Este é um filme que pertence, acima de tudo, às novas gerações — àqueles que não viveram a ditadura, mas herdaram suas consequências. Para eles, isso não é apenas um filme. É uma lição, um testemunho, um portal para um passado que seus livros didáticos não tocam. Quantos jovens sairão do cinema conhecendo, pela primeira vez, o nome Rubens e Eunice Paiva? Quantos verão suas próprias famílias refletidas na mãe frágil, mas inquebrantável, que luta para manter sua casa de pé? Quantos entenderão que a história não é apenas algo que aconteceu — é algo que continua acontecendo?

A força de Ainda Estou Aqui reside em sua harmonia. O elenco se move em um ritmo silencioso, mas devastador, com atuações impregnadas pelo peso da perda e pela resiliência do amor. A cinematografia captura a casa como um santuário e um campo de batalha, onde a ausência do pai é tão tangível quanto qualquer presença. A direção de arte dá vida ao passado, reconstruindo um Brasil que ainda pulsa sob a superfície do presente. E a trilha sonora, melancólica e original, paira como uma pergunta sem resposta: Quando este país finalmente enfrentará sua própria verdade?A arte tem o poder de transformar, de imortalizar, de resistir.

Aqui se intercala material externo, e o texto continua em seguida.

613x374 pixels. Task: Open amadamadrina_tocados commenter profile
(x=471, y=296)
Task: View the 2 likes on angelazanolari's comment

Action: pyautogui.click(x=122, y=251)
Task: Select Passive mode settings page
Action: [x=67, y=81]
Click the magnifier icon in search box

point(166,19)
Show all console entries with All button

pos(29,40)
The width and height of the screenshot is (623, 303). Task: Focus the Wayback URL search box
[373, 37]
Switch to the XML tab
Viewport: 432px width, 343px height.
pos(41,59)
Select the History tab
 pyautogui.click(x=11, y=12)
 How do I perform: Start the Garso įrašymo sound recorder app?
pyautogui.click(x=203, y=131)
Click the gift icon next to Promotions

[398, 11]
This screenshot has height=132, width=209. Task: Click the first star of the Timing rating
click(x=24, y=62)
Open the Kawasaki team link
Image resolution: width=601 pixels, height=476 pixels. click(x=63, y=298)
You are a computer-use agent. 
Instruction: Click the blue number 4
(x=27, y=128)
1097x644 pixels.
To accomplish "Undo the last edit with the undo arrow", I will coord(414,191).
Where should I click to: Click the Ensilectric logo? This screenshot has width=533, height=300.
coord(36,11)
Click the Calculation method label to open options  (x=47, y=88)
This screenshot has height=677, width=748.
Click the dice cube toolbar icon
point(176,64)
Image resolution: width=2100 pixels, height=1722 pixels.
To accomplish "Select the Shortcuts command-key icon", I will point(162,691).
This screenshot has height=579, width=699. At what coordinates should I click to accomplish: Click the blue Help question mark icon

E Ainda Estou Aqui é um ato de resistência — contra o silêncio, contra o apagamento, contra a impunidade que ainda mancha nossa história. É um lembrete de que a memória não é algo passivo; é algo pelo qual devemos lutar. E enquanto contarmos essas histórias, enquanto nos lembrarmos, a história permanecerá inacabada. O passado não está enterrado. Ele respira. Ele vive. Ele ainda está aqui.

* Este é um artigo de opinião, de responsabilidade do autor, e não reflete a opinião do Brasil 247.